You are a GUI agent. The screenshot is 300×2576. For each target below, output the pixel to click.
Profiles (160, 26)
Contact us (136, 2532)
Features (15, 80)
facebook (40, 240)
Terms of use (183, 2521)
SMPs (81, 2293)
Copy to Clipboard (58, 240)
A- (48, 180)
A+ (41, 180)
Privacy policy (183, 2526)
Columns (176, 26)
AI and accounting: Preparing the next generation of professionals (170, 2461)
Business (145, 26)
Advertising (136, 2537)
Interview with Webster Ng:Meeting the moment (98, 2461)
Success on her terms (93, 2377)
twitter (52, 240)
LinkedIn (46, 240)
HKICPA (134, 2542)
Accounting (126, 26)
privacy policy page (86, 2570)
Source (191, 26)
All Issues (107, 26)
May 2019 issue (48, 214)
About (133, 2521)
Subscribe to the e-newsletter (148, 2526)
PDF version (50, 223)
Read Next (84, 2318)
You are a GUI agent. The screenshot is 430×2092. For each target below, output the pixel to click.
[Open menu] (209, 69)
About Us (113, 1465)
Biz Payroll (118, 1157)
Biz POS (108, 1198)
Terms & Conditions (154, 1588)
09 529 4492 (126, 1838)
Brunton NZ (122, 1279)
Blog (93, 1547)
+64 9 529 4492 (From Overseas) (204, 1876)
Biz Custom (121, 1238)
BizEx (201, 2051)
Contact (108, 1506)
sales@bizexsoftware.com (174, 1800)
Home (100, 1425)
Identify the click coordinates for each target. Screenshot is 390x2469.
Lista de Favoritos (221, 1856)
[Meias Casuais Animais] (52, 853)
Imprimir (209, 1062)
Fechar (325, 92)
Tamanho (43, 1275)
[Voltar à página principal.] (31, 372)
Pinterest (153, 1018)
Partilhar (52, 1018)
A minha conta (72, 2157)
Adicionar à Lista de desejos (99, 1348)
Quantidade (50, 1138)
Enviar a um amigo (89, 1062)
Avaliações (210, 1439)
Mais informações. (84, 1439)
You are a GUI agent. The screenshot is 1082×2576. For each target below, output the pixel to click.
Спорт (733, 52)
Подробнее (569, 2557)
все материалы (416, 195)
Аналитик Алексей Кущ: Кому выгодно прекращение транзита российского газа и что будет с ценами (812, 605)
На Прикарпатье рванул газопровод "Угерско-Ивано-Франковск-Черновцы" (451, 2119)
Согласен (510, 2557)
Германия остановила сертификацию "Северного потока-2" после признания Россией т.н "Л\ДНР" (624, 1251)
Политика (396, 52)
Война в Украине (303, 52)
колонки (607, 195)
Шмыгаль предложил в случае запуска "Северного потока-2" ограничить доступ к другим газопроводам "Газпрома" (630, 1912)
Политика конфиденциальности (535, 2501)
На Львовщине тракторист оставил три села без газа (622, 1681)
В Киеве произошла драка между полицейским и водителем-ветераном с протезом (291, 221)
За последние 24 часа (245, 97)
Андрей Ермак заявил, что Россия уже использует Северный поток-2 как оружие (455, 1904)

> [PROMPT]
Write out the entire listing exactly.

> [WRITTEN RESPONSE]
You are a GUI agent. The screenshot is 300×2576. For each target below, output the pixel to click.
Profiles (160, 26)
Contact us (136, 2532)
Features (15, 80)
facebook (40, 240)
Terms of use (183, 2521)
SMPs (81, 2293)
Copy to Clipboard (58, 240)
A- (48, 180)
A+ (41, 180)
Privacy policy (183, 2526)
Columns (176, 26)
AI and accounting: Preparing the next generation of professionals (170, 2461)
Business (145, 26)
Advertising (136, 2537)
Interview with Webster Ng:Meeting the moment (98, 2461)
Success on her terms (93, 2377)
twitter (52, 240)
LinkedIn (46, 240)
HKICPA (134, 2542)
Accounting (126, 26)
privacy policy page (86, 2570)
Source (191, 26)
All Issues (107, 26)
May 2019 issue (48, 214)
About (133, 2521)
Subscribe to the e-newsletter (148, 2526)
PDF version (50, 223)
Read Next (84, 2318)
You are a GUI agent. The screenshot is 430×2092. For each target below, output the pixel to click.
[Open menu] (209, 69)
About Us (113, 1465)
Biz Payroll (118, 1157)
Biz POS (108, 1198)
Terms & Conditions (154, 1588)
09 529 4492 (126, 1838)
Brunton NZ (122, 1279)
Blog (93, 1547)
+64 9 529 4492 (From Overseas) (204, 1876)
Biz Custom (121, 1238)
BizEx (201, 2051)
Contact (108, 1506)
sales@bizexsoftware.com (174, 1800)
Home (100, 1425)
Identify the click coordinates for each target. Screenshot is 390x2469.
Lista de Favoritos (221, 1856)
[Meias Casuais Animais] (52, 853)
Imprimir (209, 1062)
Fechar (325, 92)
Tamanho (43, 1275)
[Voltar à página principal.] (31, 372)
Pinterest (153, 1018)
Partilhar (52, 1018)
A minha conta (72, 2157)
Adicionar à Lista de desejos (99, 1348)
Quantidade (50, 1138)
Enviar a um amigo (89, 1062)
Avaliações (210, 1439)
Mais informações. (84, 1439)
You are a GUI agent. The screenshot is 1082×2576. For each target below, output the pixel to click.
Спорт (733, 52)
Подробнее (569, 2557)
все материалы (416, 195)
Аналитик Алексей Кущ: Кому выгодно прекращение транзита российского газа и что будет с ценами (812, 605)
На Прикарпатье рванул газопровод "Угерско-Ивано-Франковск-Черновцы" (451, 2119)
Согласен (510, 2557)
Германия остановила сертификацию "Северного потока-2" после признания Россией т.н "Л\ДНР" (624, 1251)
Политика (396, 52)
Война в Украине (303, 52)
колонки (607, 195)
Шмыгаль предложил в случае запуска "Северного потока-2" ограничить доступ к другим газопроводам "Газпрома" (630, 1912)
Политика конфиденциальности (535, 2501)
На Львовщине тракторист оставил три села без газа (622, 1681)
В Киеве произошла драка между полицейским и водителем-ветераном с протезом (291, 221)
За последние 24 часа (245, 97)
Андрей Ермак заявил, что Россия уже использует Северный поток-2 как оружие (455, 1904)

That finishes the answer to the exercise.